General information
- Location: Surajgarh, Jhunjhunu district, Rajasthan India
- Coordinates: 28°17′53″N 75°43′52″E﻿ / ﻿28.297987°N 75.731035°E
- Elevation: 297 metres (974 ft)
- System: Indian Railways station
- Owner: Indian Railways
- Operator: North Western Railway
- Line: Sikar–Loharu line
- Platforms: 2
- Tracks: 2

Construction
- Structure type: Standard (on ground station)
- Parking: Yes

Other information
- Status: Single Electric line
- Station code: SRGH

= Surajgarh railway station =

Railway station in Rajasthan, India

Surajgarh railway station is a railway station in Jhunjhunu district, Rajasthan.

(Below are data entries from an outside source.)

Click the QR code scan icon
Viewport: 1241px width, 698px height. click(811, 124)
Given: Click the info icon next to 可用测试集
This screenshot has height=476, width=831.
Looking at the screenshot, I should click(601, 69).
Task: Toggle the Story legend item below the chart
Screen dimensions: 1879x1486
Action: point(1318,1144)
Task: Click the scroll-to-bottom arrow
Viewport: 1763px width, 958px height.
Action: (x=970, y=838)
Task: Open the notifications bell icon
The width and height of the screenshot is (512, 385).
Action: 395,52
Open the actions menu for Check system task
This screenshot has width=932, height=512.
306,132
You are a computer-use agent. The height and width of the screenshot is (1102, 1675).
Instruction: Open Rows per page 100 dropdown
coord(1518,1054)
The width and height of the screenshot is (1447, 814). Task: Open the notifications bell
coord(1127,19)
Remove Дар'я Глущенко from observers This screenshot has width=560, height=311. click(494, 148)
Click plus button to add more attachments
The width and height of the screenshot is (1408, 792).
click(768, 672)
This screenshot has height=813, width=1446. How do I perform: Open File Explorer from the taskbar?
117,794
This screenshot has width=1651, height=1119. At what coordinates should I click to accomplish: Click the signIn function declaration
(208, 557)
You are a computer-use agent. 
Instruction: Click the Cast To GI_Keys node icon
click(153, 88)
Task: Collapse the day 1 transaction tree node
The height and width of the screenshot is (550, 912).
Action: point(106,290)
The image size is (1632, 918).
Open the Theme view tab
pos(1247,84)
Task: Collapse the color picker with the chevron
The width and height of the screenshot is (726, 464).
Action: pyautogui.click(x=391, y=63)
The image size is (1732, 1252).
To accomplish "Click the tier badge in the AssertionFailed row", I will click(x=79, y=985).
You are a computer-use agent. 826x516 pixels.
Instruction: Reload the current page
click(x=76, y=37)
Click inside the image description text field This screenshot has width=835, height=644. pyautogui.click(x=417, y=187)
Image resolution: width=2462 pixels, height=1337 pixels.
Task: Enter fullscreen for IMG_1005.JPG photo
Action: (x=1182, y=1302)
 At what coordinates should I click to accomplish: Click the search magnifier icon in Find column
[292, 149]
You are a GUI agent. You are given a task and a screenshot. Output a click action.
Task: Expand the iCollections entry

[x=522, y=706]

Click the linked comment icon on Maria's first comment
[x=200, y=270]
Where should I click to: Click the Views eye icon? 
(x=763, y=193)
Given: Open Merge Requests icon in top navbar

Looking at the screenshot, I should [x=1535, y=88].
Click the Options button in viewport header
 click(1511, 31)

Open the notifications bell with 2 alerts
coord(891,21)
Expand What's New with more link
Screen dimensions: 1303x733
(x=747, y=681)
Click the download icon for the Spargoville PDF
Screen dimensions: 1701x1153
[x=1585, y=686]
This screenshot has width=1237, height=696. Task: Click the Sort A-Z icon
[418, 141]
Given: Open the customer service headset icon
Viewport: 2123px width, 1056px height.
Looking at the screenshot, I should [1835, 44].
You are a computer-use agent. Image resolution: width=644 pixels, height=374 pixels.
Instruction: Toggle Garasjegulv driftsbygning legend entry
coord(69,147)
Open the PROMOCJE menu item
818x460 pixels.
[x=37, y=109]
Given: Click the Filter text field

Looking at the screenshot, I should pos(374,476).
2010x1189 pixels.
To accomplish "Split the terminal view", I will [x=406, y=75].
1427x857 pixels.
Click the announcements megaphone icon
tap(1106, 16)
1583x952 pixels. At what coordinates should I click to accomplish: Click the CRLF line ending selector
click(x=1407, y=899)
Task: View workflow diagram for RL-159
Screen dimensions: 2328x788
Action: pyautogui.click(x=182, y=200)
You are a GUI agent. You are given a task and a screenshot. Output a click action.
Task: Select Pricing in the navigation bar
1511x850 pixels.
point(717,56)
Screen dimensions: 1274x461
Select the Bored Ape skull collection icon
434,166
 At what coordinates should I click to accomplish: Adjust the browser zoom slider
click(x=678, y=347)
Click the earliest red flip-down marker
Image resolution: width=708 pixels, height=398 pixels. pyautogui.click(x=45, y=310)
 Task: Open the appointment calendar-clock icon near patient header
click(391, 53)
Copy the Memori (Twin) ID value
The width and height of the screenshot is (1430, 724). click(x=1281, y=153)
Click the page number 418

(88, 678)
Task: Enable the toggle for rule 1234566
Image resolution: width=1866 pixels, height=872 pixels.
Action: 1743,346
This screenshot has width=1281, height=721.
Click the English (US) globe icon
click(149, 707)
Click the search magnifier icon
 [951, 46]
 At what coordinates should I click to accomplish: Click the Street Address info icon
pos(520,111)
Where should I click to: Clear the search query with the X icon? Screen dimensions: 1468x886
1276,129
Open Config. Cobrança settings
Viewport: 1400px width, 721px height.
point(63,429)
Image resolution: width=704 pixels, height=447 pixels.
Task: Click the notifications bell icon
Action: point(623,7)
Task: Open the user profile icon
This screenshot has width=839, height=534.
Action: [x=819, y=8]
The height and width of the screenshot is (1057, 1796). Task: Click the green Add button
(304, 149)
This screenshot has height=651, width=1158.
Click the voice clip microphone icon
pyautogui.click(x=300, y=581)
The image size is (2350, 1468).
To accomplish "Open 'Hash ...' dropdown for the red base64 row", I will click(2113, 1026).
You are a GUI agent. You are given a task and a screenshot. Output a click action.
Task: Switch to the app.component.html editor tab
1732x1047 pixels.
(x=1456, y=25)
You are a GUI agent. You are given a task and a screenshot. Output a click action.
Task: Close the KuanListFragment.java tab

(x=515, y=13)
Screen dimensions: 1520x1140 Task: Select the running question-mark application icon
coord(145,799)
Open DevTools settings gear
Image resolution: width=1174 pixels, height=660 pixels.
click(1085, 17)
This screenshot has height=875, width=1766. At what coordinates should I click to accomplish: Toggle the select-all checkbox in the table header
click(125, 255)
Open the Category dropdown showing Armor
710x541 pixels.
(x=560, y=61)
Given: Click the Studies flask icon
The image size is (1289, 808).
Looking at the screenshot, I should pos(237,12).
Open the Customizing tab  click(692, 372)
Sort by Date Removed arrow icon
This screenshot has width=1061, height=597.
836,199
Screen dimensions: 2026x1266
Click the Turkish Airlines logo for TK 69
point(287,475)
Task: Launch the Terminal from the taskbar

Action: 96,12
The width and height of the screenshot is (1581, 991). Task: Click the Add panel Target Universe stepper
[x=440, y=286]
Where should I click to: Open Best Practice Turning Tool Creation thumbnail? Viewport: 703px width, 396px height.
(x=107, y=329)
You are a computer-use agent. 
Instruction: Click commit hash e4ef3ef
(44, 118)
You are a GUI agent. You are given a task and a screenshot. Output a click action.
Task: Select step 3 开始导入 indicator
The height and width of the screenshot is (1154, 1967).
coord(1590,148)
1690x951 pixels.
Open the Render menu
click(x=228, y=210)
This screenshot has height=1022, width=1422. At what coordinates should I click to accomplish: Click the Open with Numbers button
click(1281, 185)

Its code is SRGH. It serves Surajgarh town. The station consists of 2 platforms. Passenger, Express trains halt here.

==Trains==

The station serves as a halt for several passenger and express trains. As of the latest available information, the following trains stop at Surajgarh railway station:

- Delhi Sarai Rohilla–Sikar Express
- Sikar–Delhi Sarai Rohilla Intercity Express
- Sainik Express
- Rewari–Sikar Passenger
- Sikar–Rewari Passenger
In total, approximately 17 trains pass through Surajgarh station, including 6 Mail/Express trains, 5 other trains, 2 DEMU trains, and 4 passenger trains.

== Facilities ==
Surajgarh railway station offers basic amenities to passengers, including:

- Waiting Rooms: Available for passenger comfort.
- Ticket Counters: For purchasing and reserving tickets.
- Restrooms: Available for passengers.
- Parking Facilities: Available for travelers who prefer to drive to the station.
- Information Kiosks: Providing train and station information.